Is rendering on OSX GPU accelerated?

Is there any reason h264videotoolbox codec is not using NVIDIA GPU (at all) on my Mac?

On a similar note, is there a reason libx264 is not fulling utilizing my CPU on Mac?

Handbrake uses the same libx264 and it fully loads my Macs while Shotcut loads 1/2 of CPU and goes about 50% slower. Almost looks like it is number of cores vs. number of threads kinda thing.

On Windows libx264 fully loads my CPU, same as Handbrake.

It depends on what your project is doing. You can try enabling parallel processing in Export > Video if you are using any effects or even simply scaling. If you want to make the simplest test to compare with something like Handbrake, set your Video Mode to Automatic, open a clip, do not add it to Playlist or Timeline, and simply export it without changing anything in Export > Video. Effects are rendered on the CPU - sometimes with parallelism but not always - and are often going to be a bottleneck for a hardware encoder.

What model gpu is it? unless it’s a mac pro with a quadro(or a hackintosh) it might be too old they haven’t used nvidia cards in a long time.

● ● ● ● ● ● ●

### Task 1
From the records, reproduce the lines from the line containing "Given: Tap the" up to and including the line containing "Looking at the screenshot, I should [974, 687].". Omit the pictures.
The forum thread and the records have no connection to each other.

### Word and element location records
● ● ● ● ● ● ●

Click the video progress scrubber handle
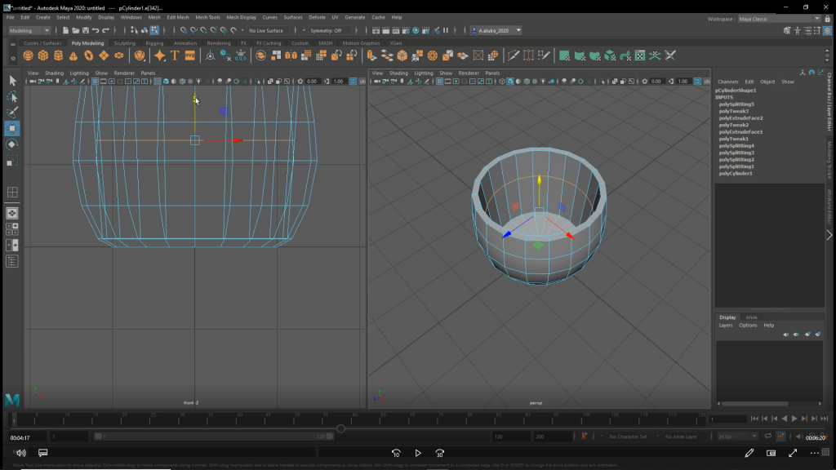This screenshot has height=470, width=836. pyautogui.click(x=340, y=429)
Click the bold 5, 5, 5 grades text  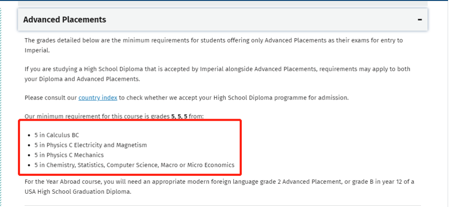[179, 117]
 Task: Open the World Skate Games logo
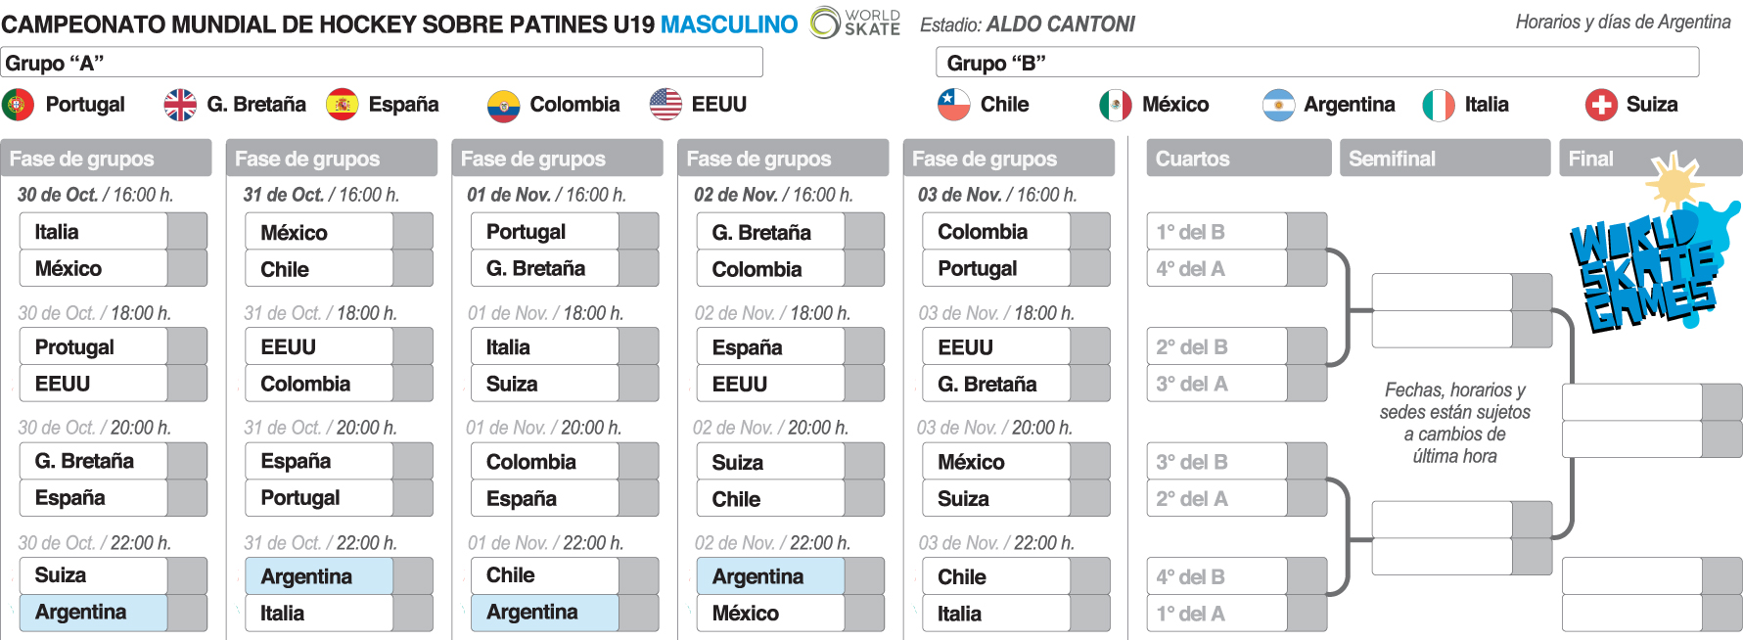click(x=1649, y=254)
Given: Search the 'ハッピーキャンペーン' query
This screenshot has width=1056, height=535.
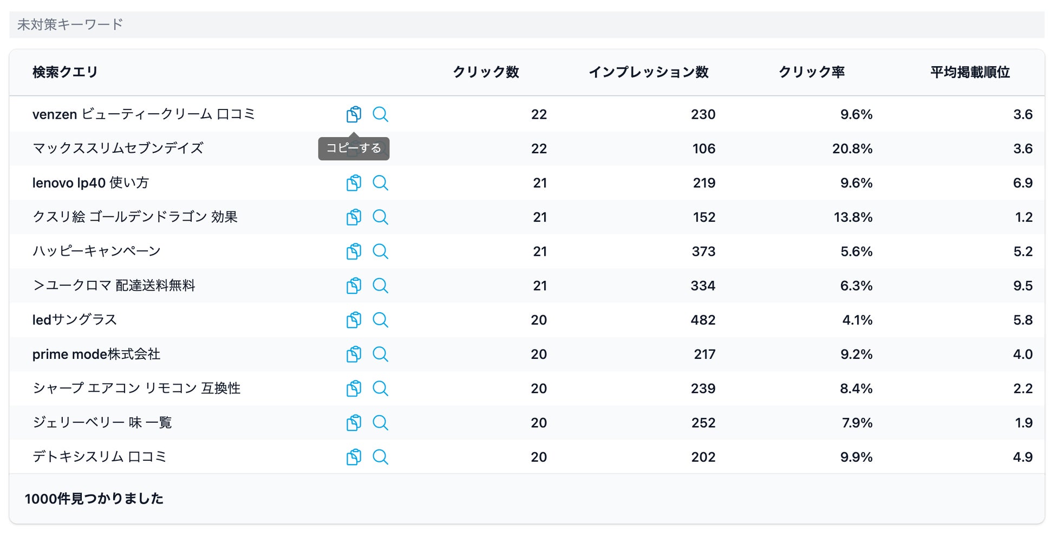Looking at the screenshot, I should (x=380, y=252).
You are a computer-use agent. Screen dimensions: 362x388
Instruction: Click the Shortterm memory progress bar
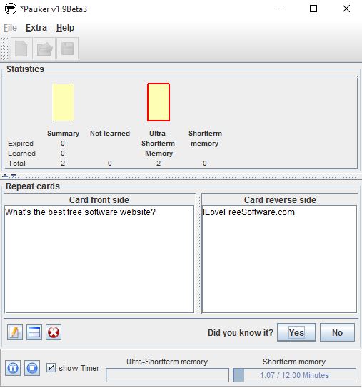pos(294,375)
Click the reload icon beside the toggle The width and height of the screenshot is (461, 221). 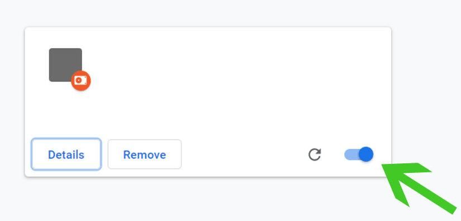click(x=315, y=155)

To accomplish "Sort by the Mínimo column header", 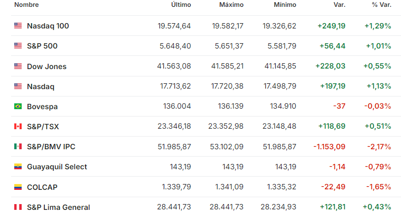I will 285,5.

● ● ● ● ● ● ●

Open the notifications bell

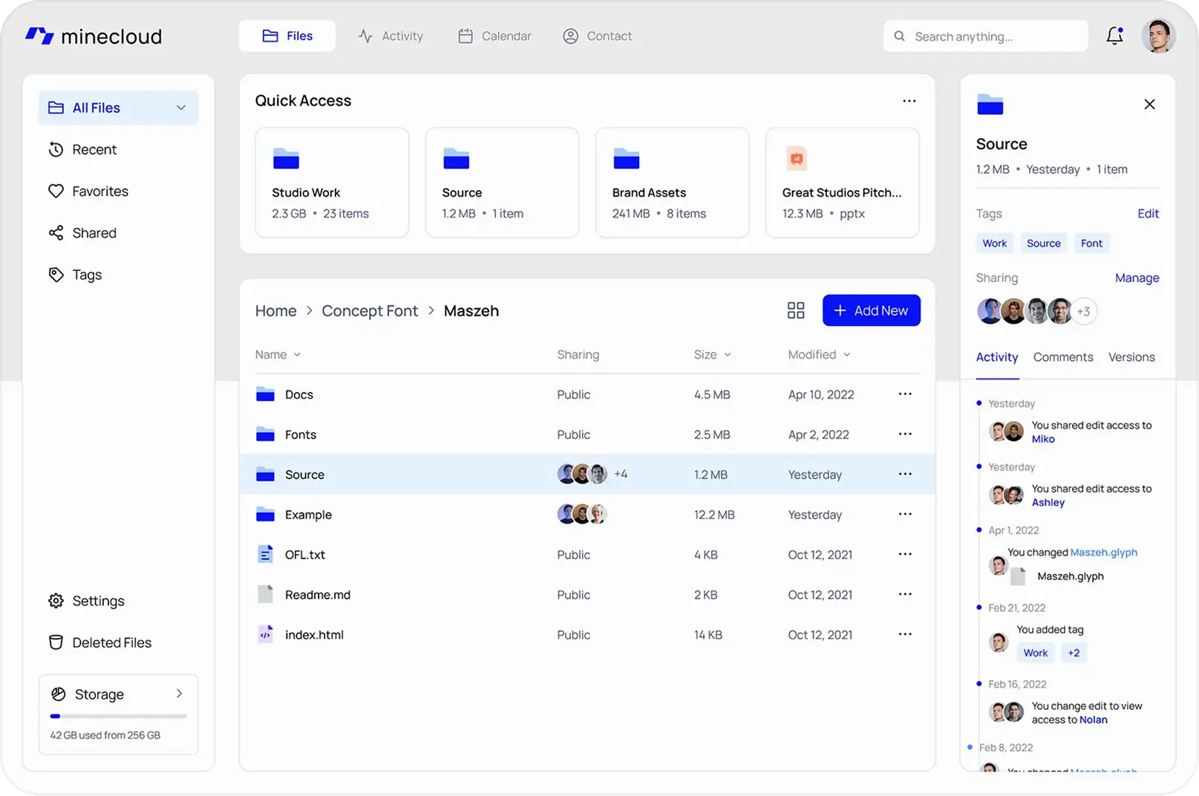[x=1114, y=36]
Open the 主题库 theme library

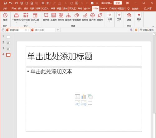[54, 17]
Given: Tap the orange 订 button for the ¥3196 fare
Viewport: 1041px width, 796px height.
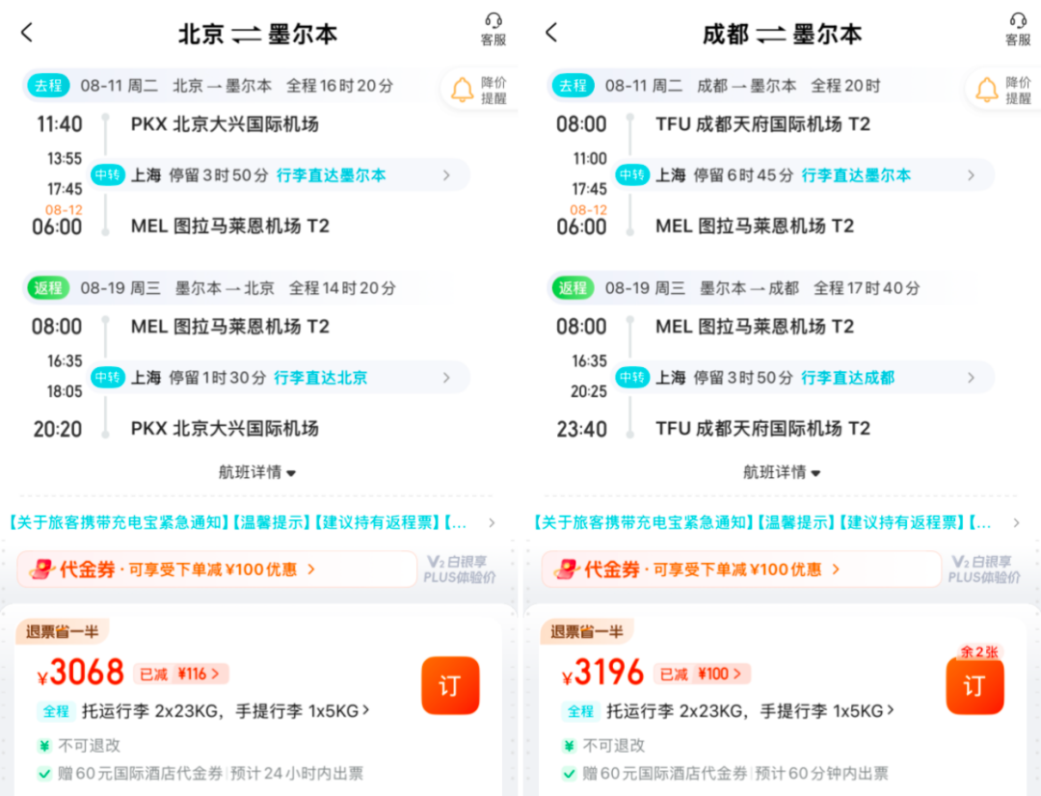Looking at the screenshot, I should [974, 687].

● ● ● ● ● ● ●

### Task 2
Carry on the forum thread about GPU-accelerated exporting on a Mac from the point where it stops.

### Output 1
Given: Tap the orange 订 button for the ¥3196 fare
Viewport: 1041px width, 796px height.
Looking at the screenshot, I should [974, 687].

### Output 2
videotoolbox works on my Intel-based graphics MacBook. I do not know which is chosen if you have both Quick Sync capable Intel and NVIDIA. You might be able to see in the export job log. One thing is for sure: if you have a hardware encoder turned on and it is not working, you will either get no video in the export or the job may fail. If you turn it on, and you get video, it is working.

I only tried it on Hackintosh with GT640 and I didn’t see Activity Monitor using any GPU, neither Intel nor NVIDIA.

Well, I did try h264videotoolbox with my “kosher” MBP with GT750M too but to be honest I don’t remember if I looked at Activity Monitor for GPU utilization or not, so I won’t make a claim just yet.

So what’s everyone experience with h264videotoolbox overall vs. libx264?

Is h264videotoolbox acceleration is for Intel GPU only? What about Windows nvenc for OSX? Or Metal or OpenGL?

I did get encodes with some poor results, so I am pretty sure it went thru h264videotoolbox. I just didn’t see GPU utilization during encodes. I believe Activity Monitor with some sub-windows turned on is the proper way to monitor GPU utilization on OSX.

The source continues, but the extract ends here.